Cash flow from operations before changes in working capital (sometimes referred to as “adjusted cash flow”) as defined in this release represents net cash provided by operations before changes in working capital and exploration expense adjusted for certain non-cash compensation items. Cash flow from operations before changes in working capital is widely accepted by the investment community as a financial indicator of an oil and gas company’s ability to generate cash to internally fund exploration and development activities and to service debt. Cash flow from operations before changes in working capital is also useful because it is widely used by professional research analysts in valuing, comparing, rating and providing investment recommendations of companies in the oil and gas exploration and production industry. In turn, many investors use this published research in making investment decisions. Cash flow from operations before changes in working capital is not a measure of financial performance under GAAP and should not be considered as an alternative to cash flows from operations, investing, or financing activities as an indicator of cash flows, or as a measure of liquidity. A table is included which reconciles net cash provided by operations to cash flow from operations before changes in working capital as used in this release. On its website, the Company provides additional comparative information on prior periods for cash flow, cash margins and non-GAAP earnings as used in this release.

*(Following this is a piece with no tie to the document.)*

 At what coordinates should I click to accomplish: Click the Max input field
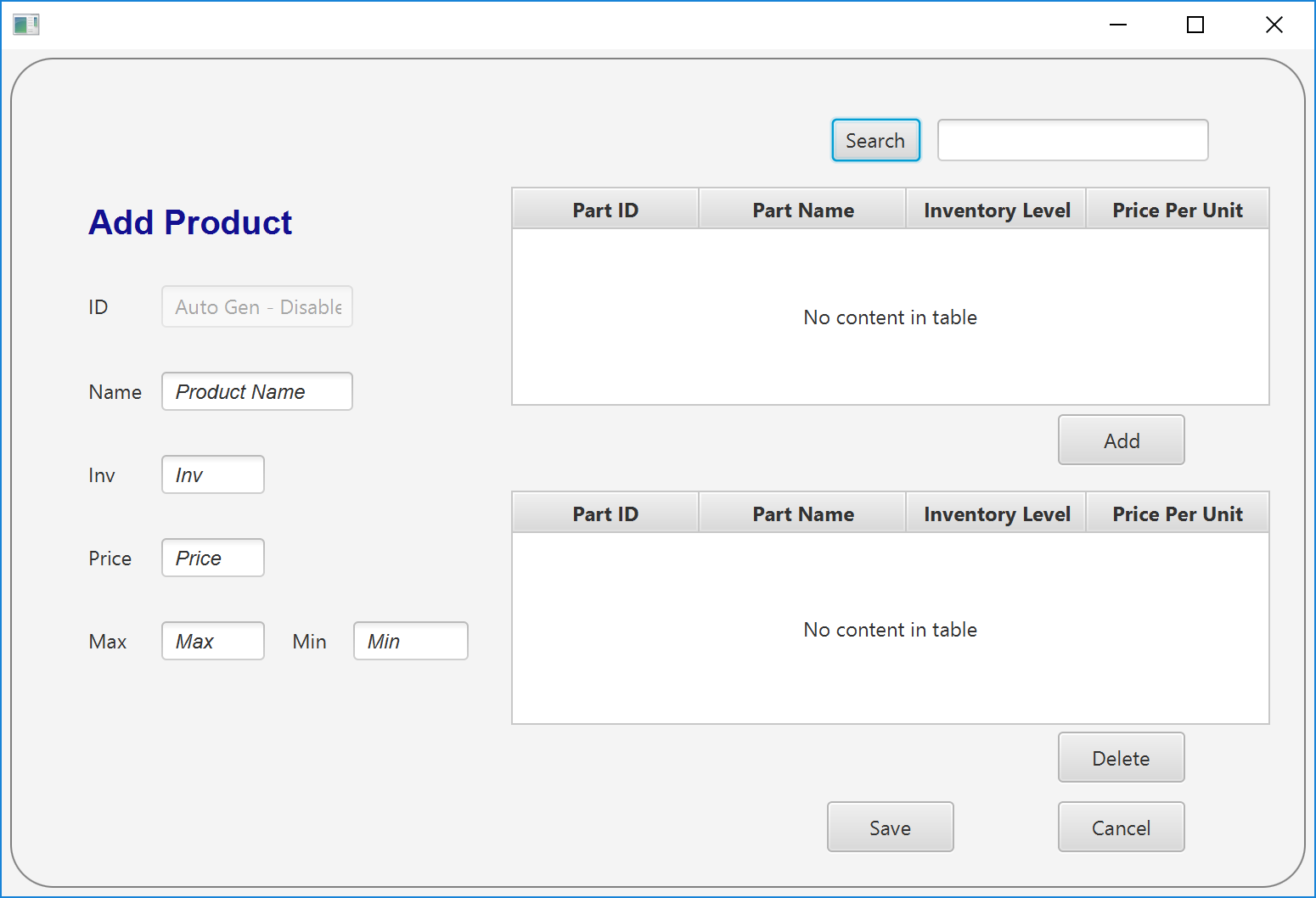tap(212, 641)
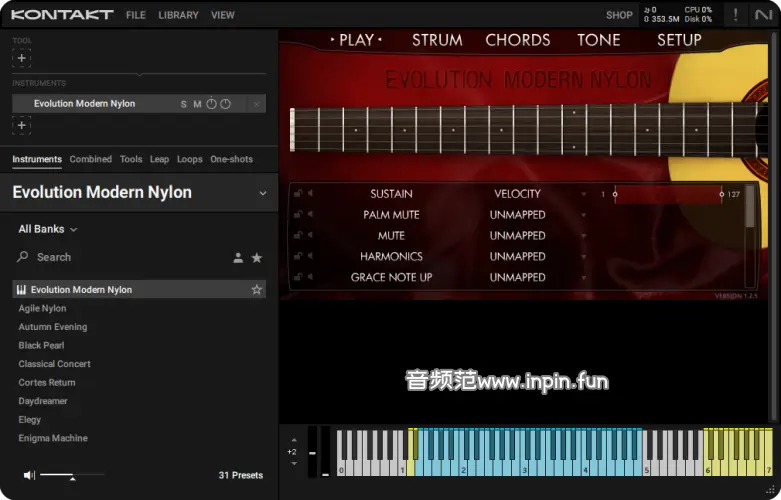Toggle the lock for the Sustain articulation

click(298, 194)
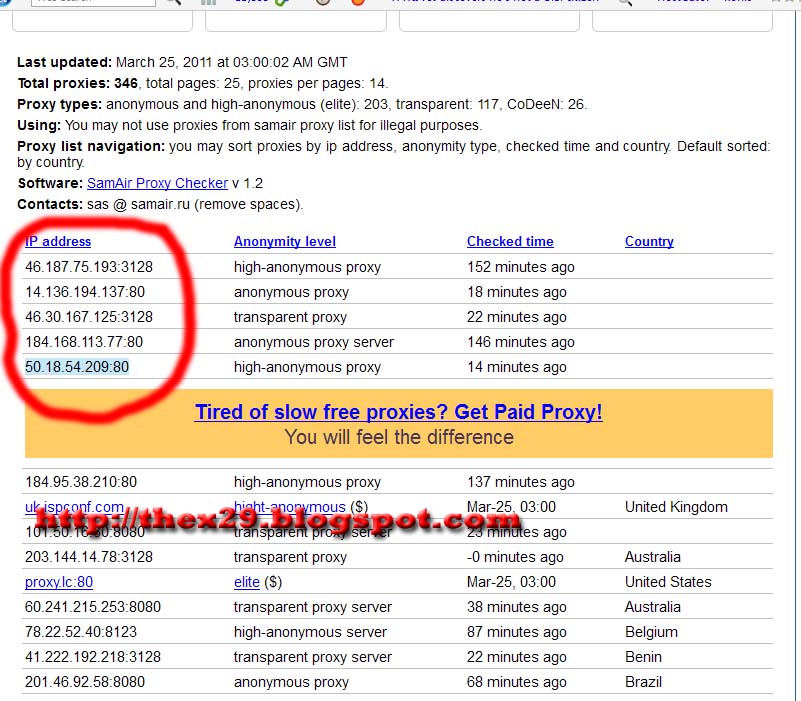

The cash prices realized for oil and natural gas production, including the amounts realized on cash-settled derivatives and net of transportation, gathering, processing and compression expense, is a critical component in the Company’s performance tracked by investors and professional research analysts in valuing, comparing, rating and providing investment recommendations and forecasts of companies in the oil and gas exploration and production industry. In turn, many investors use this published research in making investment decisions. Due to the GAAP disclosures of various derivative transactions and third-party transportation, gathering, processing and compression expense, such information is now reported in various lines of the income statement. The Company believes that it is important to furnish a table reflecting the details of the various components of each income statement line to better inform the reader of the details of each amount and provide a summary of the realized cash-settled amounts and third-party transportation, gathering, processing and compression expense, which were historically reported as natural gas, NGLs and oil sales. This information is intended to bridge the gap between various readers’ understanding and fully disclose the information needed.

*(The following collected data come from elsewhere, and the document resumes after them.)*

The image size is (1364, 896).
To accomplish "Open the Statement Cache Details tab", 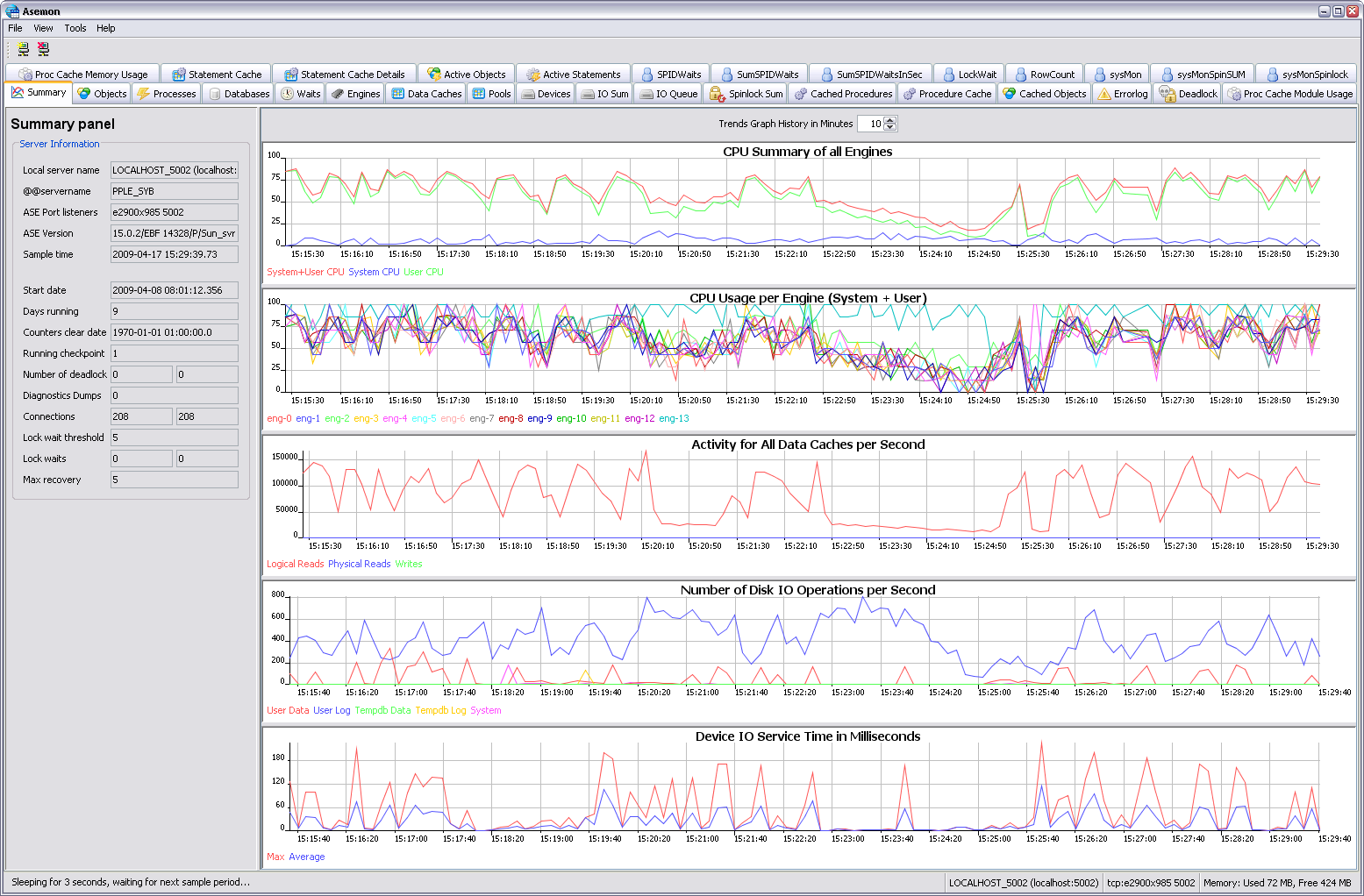I will click(x=344, y=75).
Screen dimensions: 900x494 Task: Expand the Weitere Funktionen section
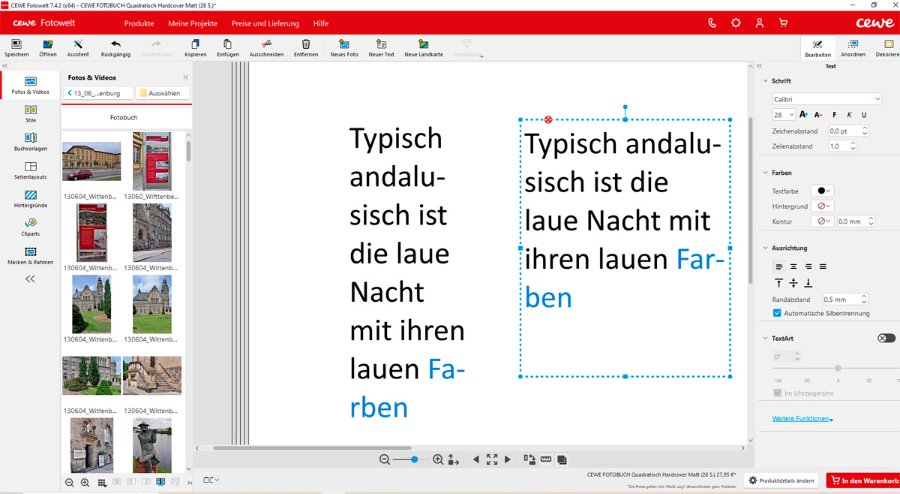point(802,419)
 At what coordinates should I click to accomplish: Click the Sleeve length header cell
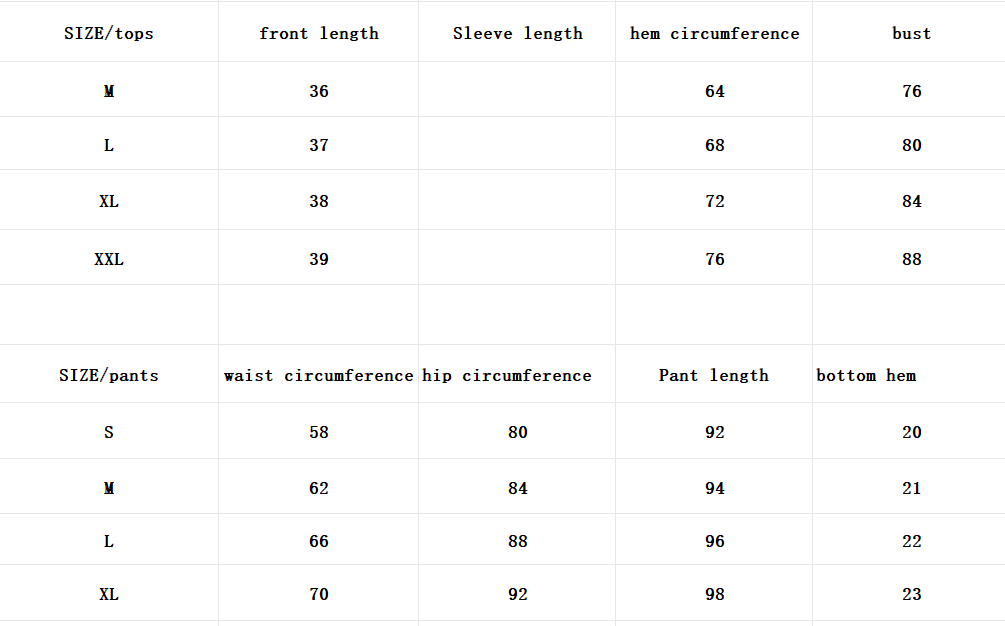517,33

The Company discloses in this release the detailed components of many of the single line items shown in the GAAP financial statements included in the Company’s Annual or Quarterly Reports on Form 10-K or 10-Q. The Company believes that it is important to furnish this detail of the various components comprising each line of the Statements of Operations to better inform the reader of the details of each amount, the changes between periods and the effect on its financial results.
  
We believe that the presentation of PV10 value of our proved reserves is a relevant and useful metric for our investors as supplemental disclosure to the standardized measure, or after-tax amount, because it presents the discounted future net cash flows attributable to our proved reserves before taking into account future corporate income taxes and our current tax structure. While the standardized measure is dependent on the unique tax situation of each company, PV10 is based on prices and discount factors that are consistent for all companies. Because of this, PV10 can be used within the industry and by credit and security analysts to evaluate estimated net cash flows from proved reserves on a more comparable basis.

RANGE RESOURCES CORPORATION (NYSE: RRC) is a leading U.S. independent natural gas and NGL producer with operations focused on stacked-pay projects in the Appalachian Basin. The Company is headquartered in Fort Worth, Texas.  More information about Range can be found at www.rangeresources.com.

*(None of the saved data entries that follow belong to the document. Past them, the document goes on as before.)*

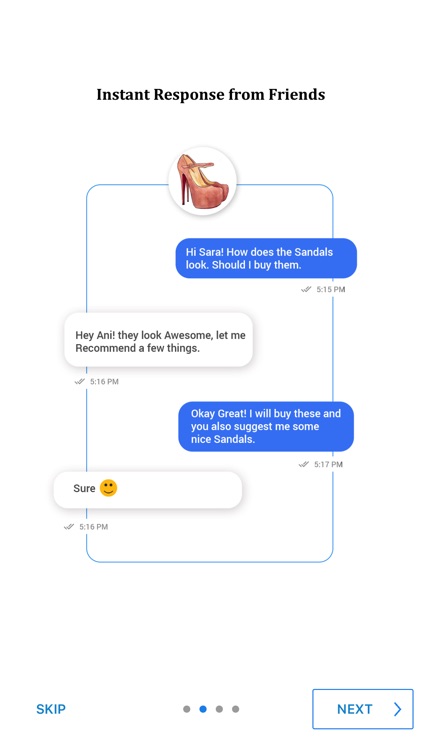Tap the red high-heel shoe image
Screen dimensions: 422x750
tap(203, 181)
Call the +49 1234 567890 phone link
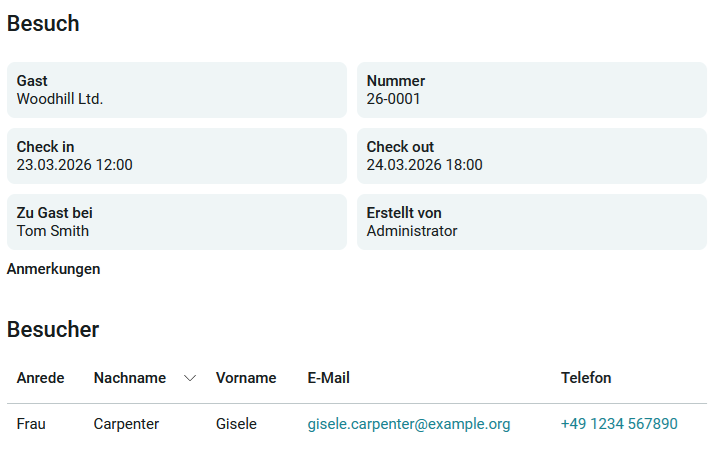This screenshot has width=714, height=449. coord(619,424)
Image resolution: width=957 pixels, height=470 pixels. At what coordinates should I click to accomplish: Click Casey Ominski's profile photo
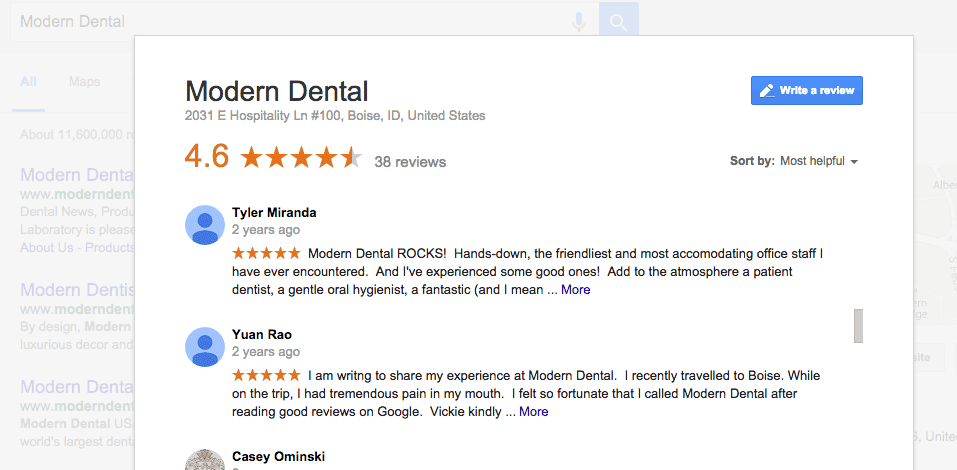(205, 460)
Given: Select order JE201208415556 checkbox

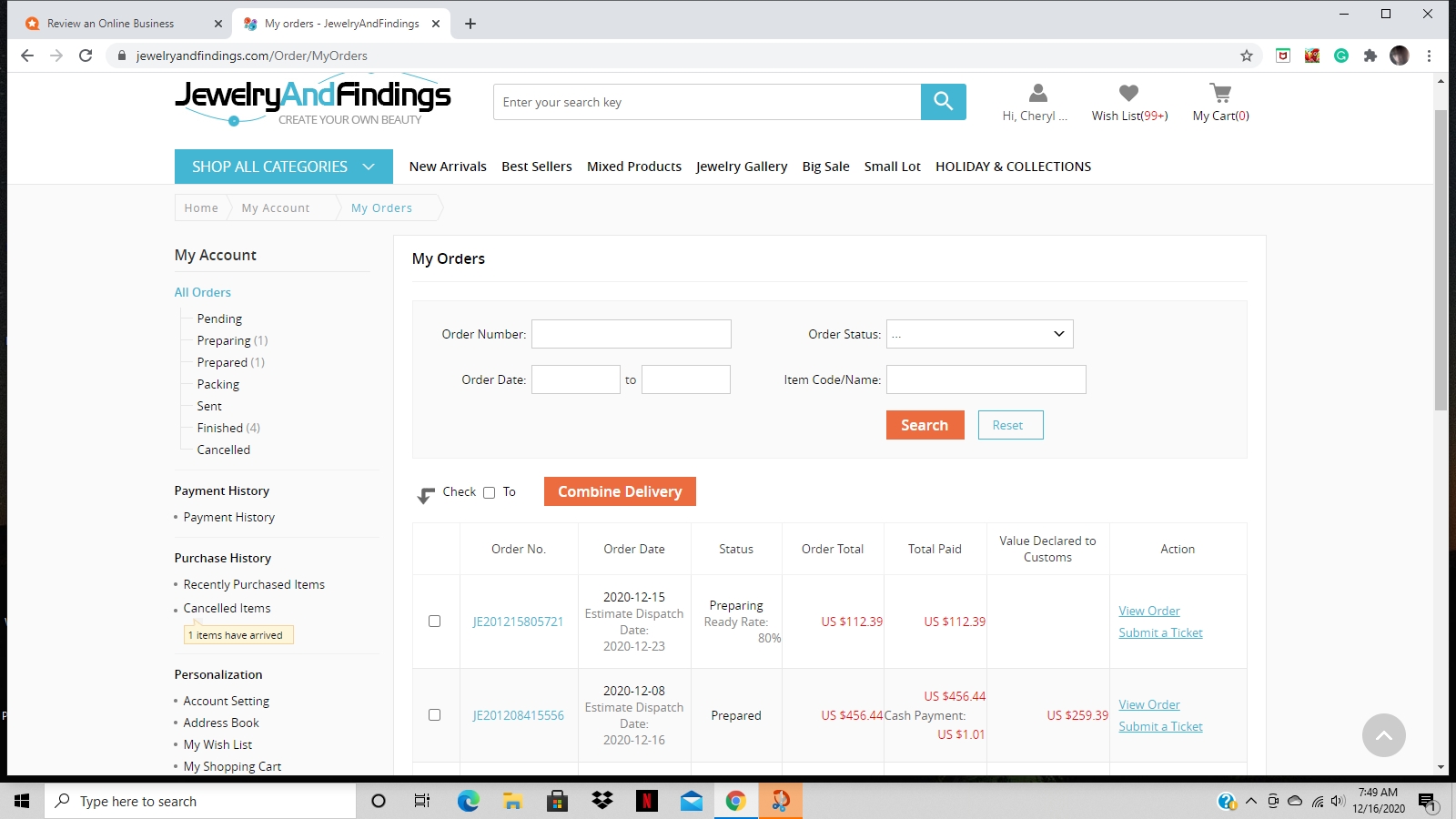Looking at the screenshot, I should [x=435, y=715].
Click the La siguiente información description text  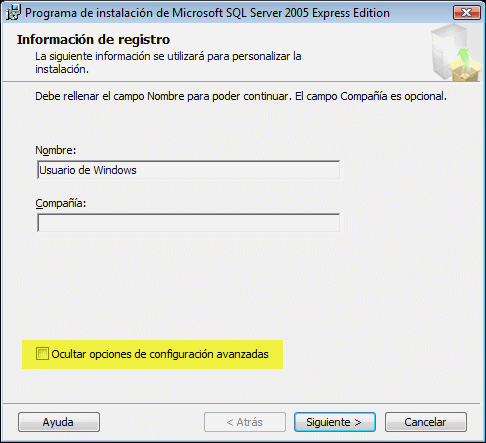[168, 62]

Included within this release are certain “forward-looking statements” within the meaning of the federal securities laws, including the safe harbor provisions of the Private Securities Litigation Reform Act of 1995, that are not limited to historical facts, but reflect Range’s current beliefs, expectations or intentions regarding future events.  Words such as “may,” “will,” “could,” “should,” “expect,” “plan,” “project,” “intend,” “anticipate,” “believe,” “outlook”, “estimate,” “predict,” “potential,” “pursue,” “target,” “continue,” and similar expressions are intended to identify such forward-looking statements.

All statements, except for statements of historical fact, made within regarding activities, events or developments the Company expects, believes or anticipates will or may occur in the future, such as those regarding future well costs, expected asset sales, well productivity, future liquidity and financial resilience, anticipated exports and related financial impact, NGL market supply and demand, improving commodity fundamentals and pricing, future capital efficiencies, future shareholder value, emerging plays, capital spending, anticipated drilling and completion activity, acreage prospectivity, expected pipeline utilization and future guidance information, are forward-looking statements within the meaning of Section 27A of the Securities Act of 1933, as amended, and Section 21E of the Securities Exchange Act of 1934, as amended. These statements are based on assumptions and estimates that management believes are reasonable based on currently available information; however, management's assumptions and Range's future performance are subject to a wide range of business risks and uncertainties and there is no assurance that these goals and projections can or will be met. Any number of factors could cause actual results to differ materially from those in the forward-looking statements. Further information on risks and uncertainties is available in Range's filings with the Securities and Exchange Commission (SEC), including its most recent Annual Report on Form 10-K. Unless required by law, Range undertakes no obligation to publicly update or revise any forward-looking statements to reflect circumstances or events after the date they are made.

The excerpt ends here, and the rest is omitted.